Lina Salas

La mujer, la pastora

Mirando el camino trasegado y con una risotada, recuerda que llegó sola, procedente del Líbano, Tolima, con faldas largas y mucha timidez a Bogotá. Sin ningún familiar que la acogiera, pero llena de determinación y fe, ingresó becada al Seminario de la Iglesia Presbiteriana. Aquel lugar fue su primera casa en la fría ciudad y los seminaristas su familia durante casi cinco años. En el mismo escenario académico, conoció a Pablo Noguera, compañero de seminario, quien sería más tarde el padre de sus dos hijos.

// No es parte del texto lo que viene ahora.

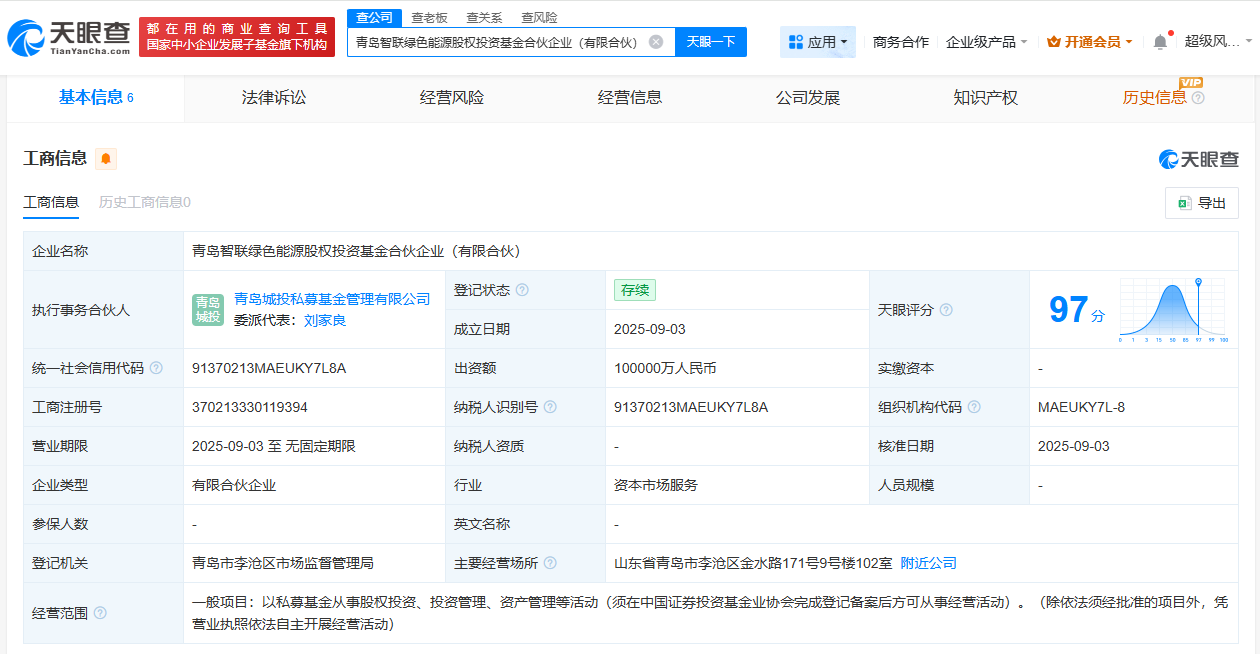Click the TianYanCha logo in header
The height and width of the screenshot is (654, 1260).
click(x=68, y=37)
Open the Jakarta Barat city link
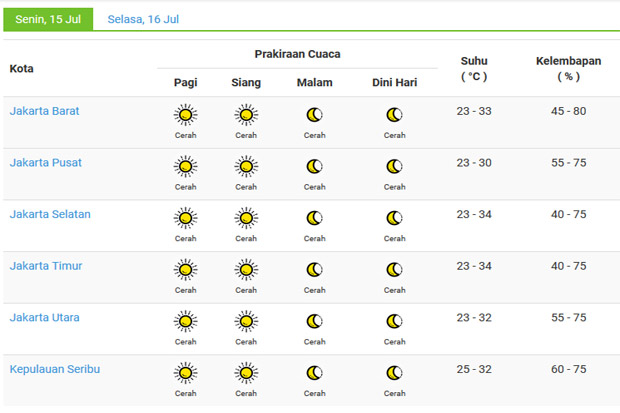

Tan pronto terminó sus estudios, Lina Salas viajó recién casada a Venezuela para acompañar a su esposo en una misión para la cual, él había sido llamado como pastor. Estuvo un año entre Mérida y Punto Fijo, en donde una circunstancia determinó la que sería en gran parte, su misión vocacional hasta ahora. Mientras Pablo, su esposo, se ocupaba de las almas de hombres y mujeres de la zona donde se ubicaron en Venezuela, una cantidad de niños quedaban física y literalmente  en el limbo. Esas pequeñas almas también deseaban saber más de Dios. Así fue como casi de la nada, Lina empezó a elaborar talleres, materiales, cartillas, manuales y todo tipo de herramientas que la imaginación le dio,  soportada por su inmensa fe y responsabilidad frente aquellos seres en formación. Confirmó desde ese momento que era mucho lo que faltaba por hacer en las edades más tempranas y trascendentales del ser humano. Sin embargo, como relata “hasta ese momento solo era la esposa del pastor y quería ser y hacer más por mí misma”. Una llamada desde el Consejo de la Iglesia Presbiteriana en Bogotá, advirtió de una vacante en Colombia, pero era para Pablo, quien respondió que volvería pero con la posibilidad de trabajo también para su mujer. Entonces fue cuando se le encargó a Lina una comunidad en formación de cincuenta personas, comunidad que se denominaría Esperanza. No obstante, el camino fue mucho más difícil y sorpresivo de lo esperado. Apareció el estigma de género y en el caso del grupo a su cargo, no serían los hombres quienes se opusieran a la dirección de Lina, sino sus propias congéneres. “Tuve problemas con las mujeres, no les gustaba mucho la figura femenina, esa fue una barrera fuerte, en ese momento no era reverenda, y cosa rara, fueron los hombres quienes me apoyaron mucho”. Pese a que su trabajo se vio torpedeado por las críticas, hasta en su forma de vestir, no se amilanó. “Trabajamos y trabajamos… mucho”. Aunque el origen de la oposición no eran más de dos mujeres, sí parecían una multitud según cuenta,  “era algo  amenazante para el grupo”. Con todo ello, el grupo salió adelante durante un tiempo y la oposición se fue. Lina seguía siendo candidata a pastora.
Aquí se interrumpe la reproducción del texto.